Auch unter der Woche hat das neue Regime einschneidende Auswirkungen: Nur etwa die Hälfte aller Briefkästen wird nach 9 Uhr morgens geleert. Vielerorts bedeutet dies praktisch das Ende der A-Post: Couverts, die erst im Lauf des Vormittags eingeworfen werden, sind am Folgetag nicht am Ziel.
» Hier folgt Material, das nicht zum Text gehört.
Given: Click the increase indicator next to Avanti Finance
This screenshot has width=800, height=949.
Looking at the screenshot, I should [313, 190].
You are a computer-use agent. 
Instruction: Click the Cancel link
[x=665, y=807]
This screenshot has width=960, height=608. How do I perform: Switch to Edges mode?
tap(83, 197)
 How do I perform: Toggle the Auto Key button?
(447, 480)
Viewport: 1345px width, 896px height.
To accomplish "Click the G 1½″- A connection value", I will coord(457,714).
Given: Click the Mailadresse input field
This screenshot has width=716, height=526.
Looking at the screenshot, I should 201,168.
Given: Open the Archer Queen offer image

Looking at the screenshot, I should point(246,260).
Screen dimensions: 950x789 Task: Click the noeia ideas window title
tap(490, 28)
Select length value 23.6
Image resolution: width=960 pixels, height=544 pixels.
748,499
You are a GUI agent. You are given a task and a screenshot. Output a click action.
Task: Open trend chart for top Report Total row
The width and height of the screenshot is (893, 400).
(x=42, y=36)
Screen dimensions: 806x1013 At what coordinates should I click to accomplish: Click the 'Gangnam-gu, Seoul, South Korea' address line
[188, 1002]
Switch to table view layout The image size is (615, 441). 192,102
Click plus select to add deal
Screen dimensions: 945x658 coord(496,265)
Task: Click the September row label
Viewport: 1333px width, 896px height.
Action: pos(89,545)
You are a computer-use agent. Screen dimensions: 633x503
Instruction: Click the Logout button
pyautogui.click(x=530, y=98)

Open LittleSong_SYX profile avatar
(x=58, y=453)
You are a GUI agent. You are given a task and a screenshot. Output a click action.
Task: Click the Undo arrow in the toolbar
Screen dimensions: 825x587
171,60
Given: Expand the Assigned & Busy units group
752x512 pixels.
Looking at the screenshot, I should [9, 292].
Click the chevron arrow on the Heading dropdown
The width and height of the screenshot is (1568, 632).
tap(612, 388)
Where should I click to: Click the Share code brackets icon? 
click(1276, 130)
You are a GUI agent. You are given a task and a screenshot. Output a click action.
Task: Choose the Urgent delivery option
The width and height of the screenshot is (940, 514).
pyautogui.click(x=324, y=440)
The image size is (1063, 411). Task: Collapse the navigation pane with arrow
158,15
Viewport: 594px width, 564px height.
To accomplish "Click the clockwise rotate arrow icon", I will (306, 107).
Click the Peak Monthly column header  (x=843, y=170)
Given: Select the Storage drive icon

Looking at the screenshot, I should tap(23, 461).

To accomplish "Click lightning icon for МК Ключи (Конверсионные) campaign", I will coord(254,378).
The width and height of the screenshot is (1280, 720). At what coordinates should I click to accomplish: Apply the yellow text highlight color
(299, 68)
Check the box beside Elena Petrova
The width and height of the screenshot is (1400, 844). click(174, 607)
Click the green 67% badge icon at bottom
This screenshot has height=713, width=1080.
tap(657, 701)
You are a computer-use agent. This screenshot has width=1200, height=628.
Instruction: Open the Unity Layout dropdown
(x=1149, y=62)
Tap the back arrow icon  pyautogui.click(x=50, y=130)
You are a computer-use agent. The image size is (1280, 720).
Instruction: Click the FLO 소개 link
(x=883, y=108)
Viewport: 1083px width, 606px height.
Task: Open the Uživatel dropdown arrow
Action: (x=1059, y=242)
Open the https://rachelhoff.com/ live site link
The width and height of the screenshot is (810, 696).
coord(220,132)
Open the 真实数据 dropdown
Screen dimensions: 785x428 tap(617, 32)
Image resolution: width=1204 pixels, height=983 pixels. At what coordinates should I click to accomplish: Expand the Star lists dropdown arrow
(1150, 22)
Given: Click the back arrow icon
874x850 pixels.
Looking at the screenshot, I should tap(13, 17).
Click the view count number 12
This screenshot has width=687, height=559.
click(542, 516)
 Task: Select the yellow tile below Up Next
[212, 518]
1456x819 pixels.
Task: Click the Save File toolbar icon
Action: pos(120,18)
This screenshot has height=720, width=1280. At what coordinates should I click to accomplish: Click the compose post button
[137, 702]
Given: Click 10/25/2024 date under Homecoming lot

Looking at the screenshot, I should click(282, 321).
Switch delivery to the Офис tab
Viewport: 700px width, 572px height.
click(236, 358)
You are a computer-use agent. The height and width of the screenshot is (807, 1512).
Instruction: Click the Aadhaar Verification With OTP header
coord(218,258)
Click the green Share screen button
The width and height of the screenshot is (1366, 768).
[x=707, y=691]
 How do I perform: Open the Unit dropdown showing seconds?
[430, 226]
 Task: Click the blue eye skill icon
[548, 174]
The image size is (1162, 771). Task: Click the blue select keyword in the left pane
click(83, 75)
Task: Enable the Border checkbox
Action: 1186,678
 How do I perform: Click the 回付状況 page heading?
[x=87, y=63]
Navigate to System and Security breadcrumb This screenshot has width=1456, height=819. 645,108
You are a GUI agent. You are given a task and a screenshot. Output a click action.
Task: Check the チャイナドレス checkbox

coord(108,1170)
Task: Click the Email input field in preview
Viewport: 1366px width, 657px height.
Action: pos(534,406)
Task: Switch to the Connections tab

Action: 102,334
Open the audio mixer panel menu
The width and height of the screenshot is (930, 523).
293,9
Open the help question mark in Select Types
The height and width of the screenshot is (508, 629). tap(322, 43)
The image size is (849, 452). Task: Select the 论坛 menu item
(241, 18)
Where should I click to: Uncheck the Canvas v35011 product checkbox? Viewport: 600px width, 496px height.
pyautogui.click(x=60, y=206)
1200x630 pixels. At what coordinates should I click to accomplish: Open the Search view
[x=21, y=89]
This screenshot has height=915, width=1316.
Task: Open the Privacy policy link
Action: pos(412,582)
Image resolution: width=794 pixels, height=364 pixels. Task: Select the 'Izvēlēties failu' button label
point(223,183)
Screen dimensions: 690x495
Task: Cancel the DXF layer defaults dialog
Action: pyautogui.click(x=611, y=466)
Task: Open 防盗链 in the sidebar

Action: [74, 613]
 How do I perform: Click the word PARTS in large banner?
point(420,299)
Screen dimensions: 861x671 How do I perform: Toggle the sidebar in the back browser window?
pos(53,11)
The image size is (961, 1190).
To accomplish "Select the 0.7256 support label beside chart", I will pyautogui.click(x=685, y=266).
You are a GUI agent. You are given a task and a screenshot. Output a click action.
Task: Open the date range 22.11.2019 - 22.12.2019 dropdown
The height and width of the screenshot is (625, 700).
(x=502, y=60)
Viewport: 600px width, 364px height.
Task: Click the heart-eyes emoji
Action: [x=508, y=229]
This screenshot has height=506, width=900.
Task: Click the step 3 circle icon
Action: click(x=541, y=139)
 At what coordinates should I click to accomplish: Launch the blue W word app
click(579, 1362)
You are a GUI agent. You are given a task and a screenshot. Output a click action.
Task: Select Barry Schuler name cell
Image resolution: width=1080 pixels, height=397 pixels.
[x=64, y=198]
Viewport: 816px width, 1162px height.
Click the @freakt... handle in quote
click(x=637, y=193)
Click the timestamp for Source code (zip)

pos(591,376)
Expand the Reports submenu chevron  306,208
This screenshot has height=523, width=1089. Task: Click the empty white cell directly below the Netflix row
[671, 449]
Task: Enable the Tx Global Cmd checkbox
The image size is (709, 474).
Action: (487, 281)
Die Post begründet die Einschnitte mit dem Spardruck aufgrund der schrumpfenden Briefmenge. Der Zürcher SVP-Nationalrat Mauro Tuena (49) will das nicht hinnehmen: «Das ist ein heimlicher Leistungsabbau. Und ein massiver noch dazu!» Es gehe nicht darum, das Briefkasten-Netz komplett im bisherigen Umfang beizubehalten. Aber einen Kahlschlag will Tuena nicht akzeptieren. «Das ist für die Privathaushalte mühsam», sagt er. «Fürs Gewerbe, die KMU, ist es geradezu schädlich.» So würden etwa später ausgelieferte Rechnungen auch später bezahlt.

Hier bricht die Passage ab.